/nlp-assignments

Various assignments for Natural Language Processing class at UNIBO

Primary LanguageJupyter Notebook

NLP assignments

This repository contains various assignments for the 2020 Natural Language Processing class at UNIBO (M.Sc. in Artificial Intelligence). In particular, assignments are present in the form of the following Jupyter notebooks:

  1. sentiment_analysis.ipynb: Contains an approach to address the task of predicting scores from the famous IMDB movie review dataset. In particular, different models, like logistic regression and linear SVM, were tested on a multi-class classification task over a simple TF-IDF feature matrix.
  2. distributed_representations.ipynb: Leverages the IMDB movie review dataset to test various textual embeddings, going from sparse to dense representations (co-occurrence matrix, PPMI matrix, Word2Vec and GloVe). In particular, it tries to inspect how different embeddings reflect in different semantic concepts (e.g. analogies and biases) and how much each embedding can be trusted for semantic purposes.
  3. sequence_labeling.ipynb: Contains an implementation of various neural models to deal with POS tags on the dependency treebank dataset, by leveraging LSTMs, GRUs and additional CRF layers. Moreover, lots of experiments are carried out around the choice of hyperparameters and the addition/deletion of specific tools, like optimizers, learning rate schedulers, dropout, etc.
  4. fact_checking.ipynb: Addresses the fact checking problem on the fever dataset, by using neural models for sentence embeddings and different claim/evidence merging strategies.
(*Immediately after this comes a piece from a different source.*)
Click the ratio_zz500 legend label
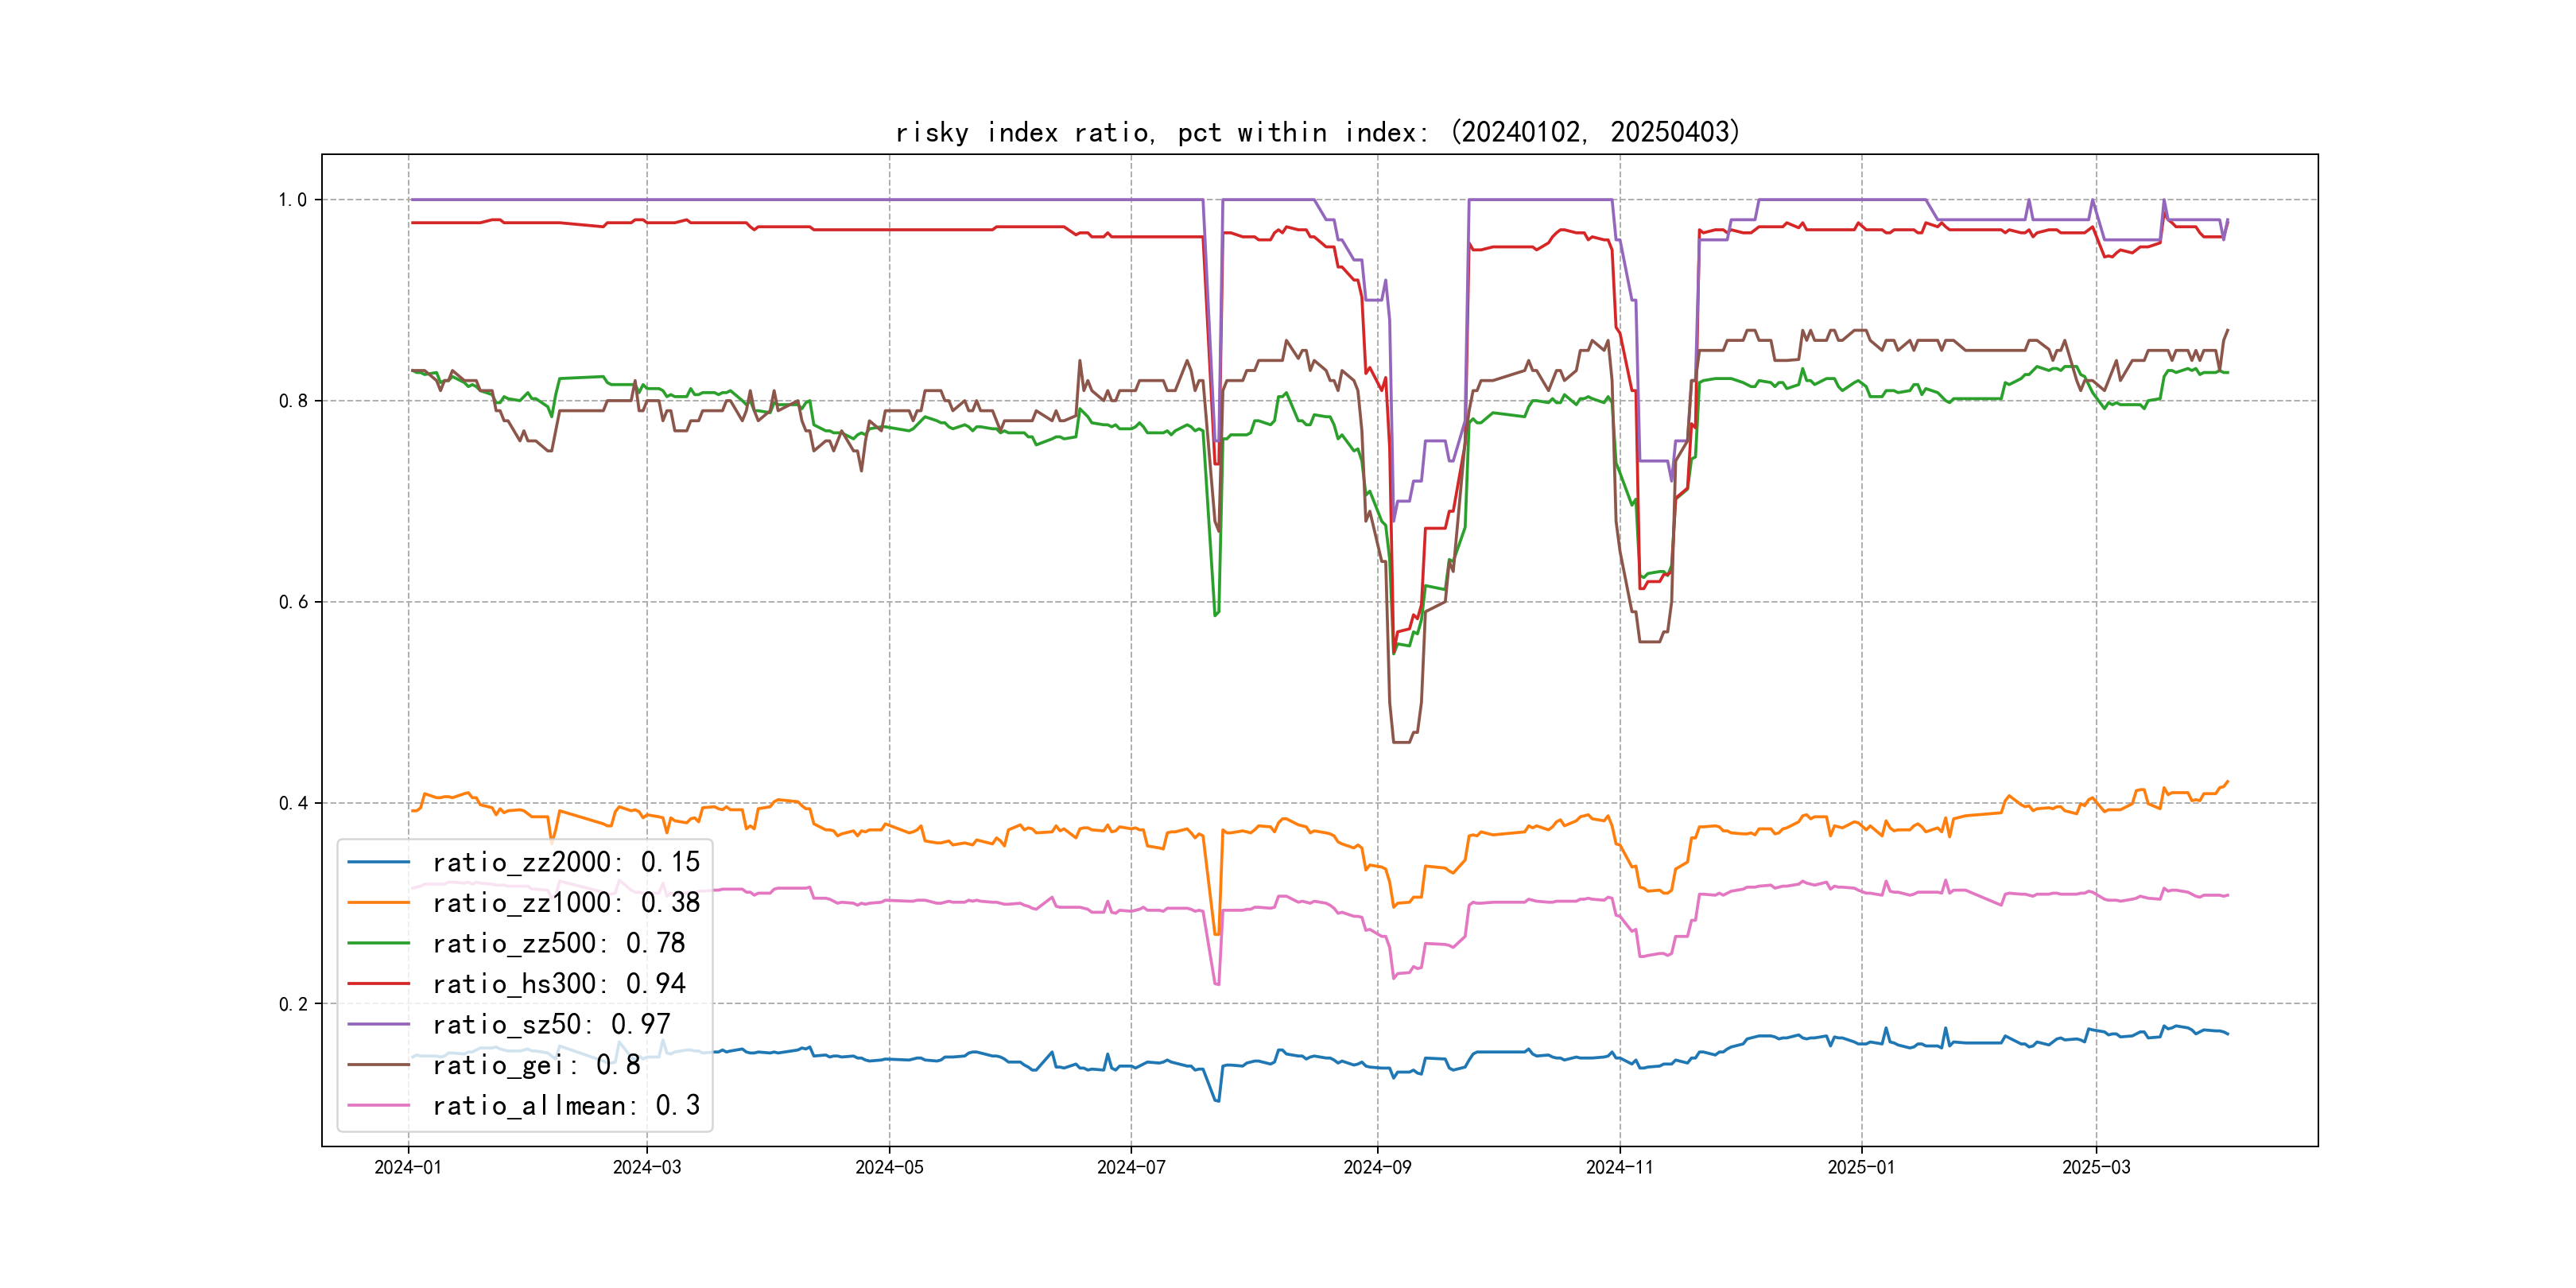The image size is (2576, 1288). tap(558, 943)
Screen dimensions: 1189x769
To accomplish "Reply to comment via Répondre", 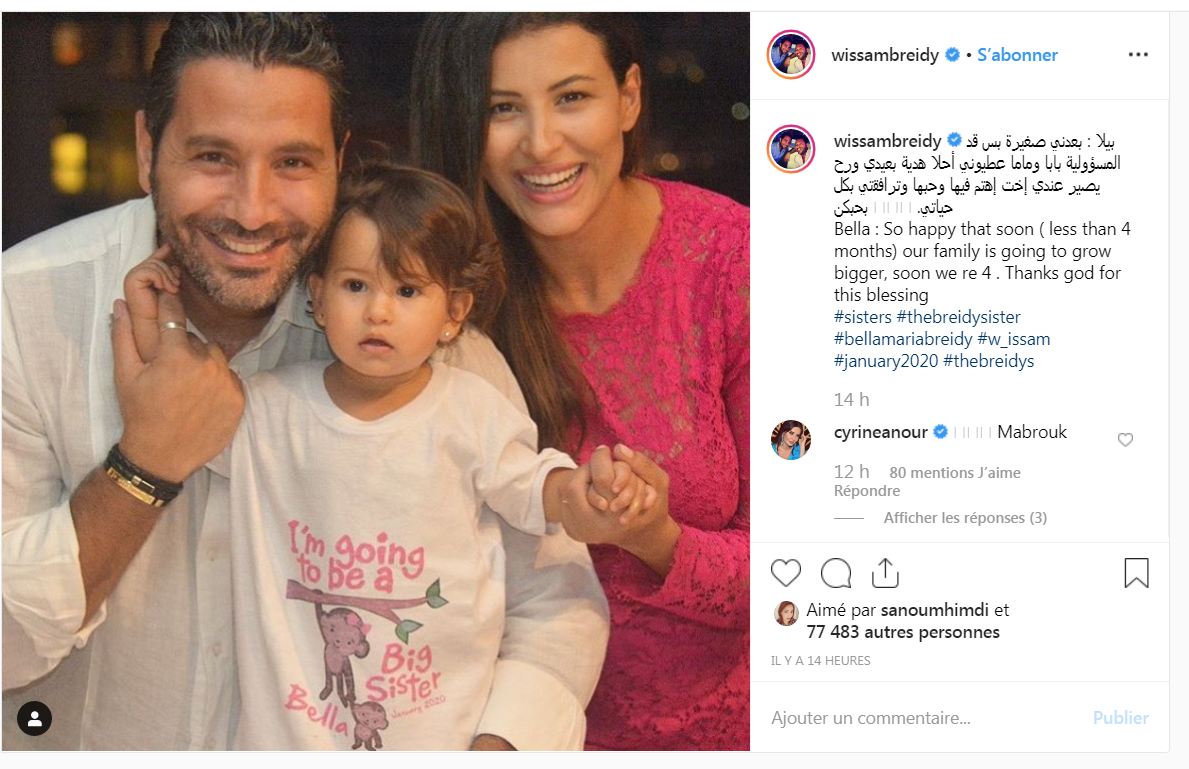I will coord(867,491).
Moreover, additional files in the repo have the following usefulness:

  • models/: A folder that contains pre-trained PyTorch neural models for both notebooks 3 and 4.
  • requirements.txt: A pip dependency file that lists all the libraries (and their associated versions) needed to run the notebooks and hopefully reproduce reported results.
  • utils.py: Small Python module containing some functions and classes used by more than one notebook.